Python modules

optim

PyOptim Python numerical optimization toolbox

optim.fmin_prox(f, df, g, prox_g, x0, lambd=1.0, backtrack=True, nbitermax=1000, stopvarx=1e-09, stopvarj=1e-09, t0=10.0, verbose=False, m_back=1, sigma=1e-09, eta=2, nbitermax_back=100, bbrule=True, log=False, **kwargs)

Minimize a sum of smooth and nonsmooth function using proximal splitting

The algorithm is the classical Forward Backward Splitting [1] with BB rule for step estimation [2].

Solve the optimization problem:

\[min_x \quad f(x)+\lambda g(x)\]

where:

• f is differentiable (df) and Lipshictz gradient
• g is non-differentiable but has a proximal operator (prox_g)

prox_g is a function providing the solution to problem

\[min_x \quad \frac{1}{2}\|x_0-x\|^2+\lambda*g(x)\]

Several proximal operators are available at optim.prox

Parameters:

• f (function) – Smooth function f: R^d -> R
• df (function) – Gradient of f, df:R^d -> R^d
• g (function) – Nonsmooth function g: R^d -> R
• prox_g (function) – Proximal of g, df:R^d -> R^d
• x_0 ((d,) numpy.array) – Initial point
• lambda (float) – Regularization parameter >0
• backtrack (boolean, optional) – Perform backtracking if true (default: True).

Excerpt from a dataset
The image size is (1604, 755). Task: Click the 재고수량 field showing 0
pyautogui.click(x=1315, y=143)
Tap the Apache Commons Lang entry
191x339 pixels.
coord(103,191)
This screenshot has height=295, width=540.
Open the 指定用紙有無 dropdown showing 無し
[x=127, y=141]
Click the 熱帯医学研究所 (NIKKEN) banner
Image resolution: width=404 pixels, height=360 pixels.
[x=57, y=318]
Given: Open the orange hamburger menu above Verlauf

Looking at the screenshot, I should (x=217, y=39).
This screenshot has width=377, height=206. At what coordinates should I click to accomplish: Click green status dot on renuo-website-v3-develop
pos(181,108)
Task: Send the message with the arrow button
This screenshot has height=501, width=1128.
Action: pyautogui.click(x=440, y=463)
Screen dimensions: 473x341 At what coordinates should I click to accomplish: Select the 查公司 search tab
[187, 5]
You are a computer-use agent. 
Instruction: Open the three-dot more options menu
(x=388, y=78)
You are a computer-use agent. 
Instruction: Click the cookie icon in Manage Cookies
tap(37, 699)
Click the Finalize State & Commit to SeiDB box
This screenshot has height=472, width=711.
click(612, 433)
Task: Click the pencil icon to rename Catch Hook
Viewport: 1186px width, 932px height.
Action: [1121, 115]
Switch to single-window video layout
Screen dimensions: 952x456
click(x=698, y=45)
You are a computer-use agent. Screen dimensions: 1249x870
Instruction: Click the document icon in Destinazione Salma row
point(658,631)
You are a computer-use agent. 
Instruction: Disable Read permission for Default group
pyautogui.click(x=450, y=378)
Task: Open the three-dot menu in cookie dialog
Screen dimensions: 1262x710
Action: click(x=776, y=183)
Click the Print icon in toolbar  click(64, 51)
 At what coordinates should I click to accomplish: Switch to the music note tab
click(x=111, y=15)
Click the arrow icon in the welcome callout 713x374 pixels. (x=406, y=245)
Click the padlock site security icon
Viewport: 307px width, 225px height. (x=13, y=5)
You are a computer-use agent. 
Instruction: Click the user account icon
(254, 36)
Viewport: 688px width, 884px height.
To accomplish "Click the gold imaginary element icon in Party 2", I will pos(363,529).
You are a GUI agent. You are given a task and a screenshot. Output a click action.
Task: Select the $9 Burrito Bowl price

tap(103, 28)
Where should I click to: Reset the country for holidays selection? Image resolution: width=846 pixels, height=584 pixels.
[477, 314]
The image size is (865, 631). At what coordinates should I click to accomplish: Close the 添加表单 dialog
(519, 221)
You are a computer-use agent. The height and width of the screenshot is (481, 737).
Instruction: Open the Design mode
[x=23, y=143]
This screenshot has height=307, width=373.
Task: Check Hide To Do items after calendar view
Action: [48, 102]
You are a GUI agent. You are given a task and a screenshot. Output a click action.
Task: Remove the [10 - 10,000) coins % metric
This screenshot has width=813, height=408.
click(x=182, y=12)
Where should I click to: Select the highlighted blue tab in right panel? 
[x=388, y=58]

§ The task
According to the documentation for optim.fmin_prox, which algorithm does the function use to minimize the sum of a smooth and a nonsmooth function? The records have no connection to the documentation text.

§ Response to this task
It uses the classical Forward Backward Splitting algorithm, with the BB rule for step estimation.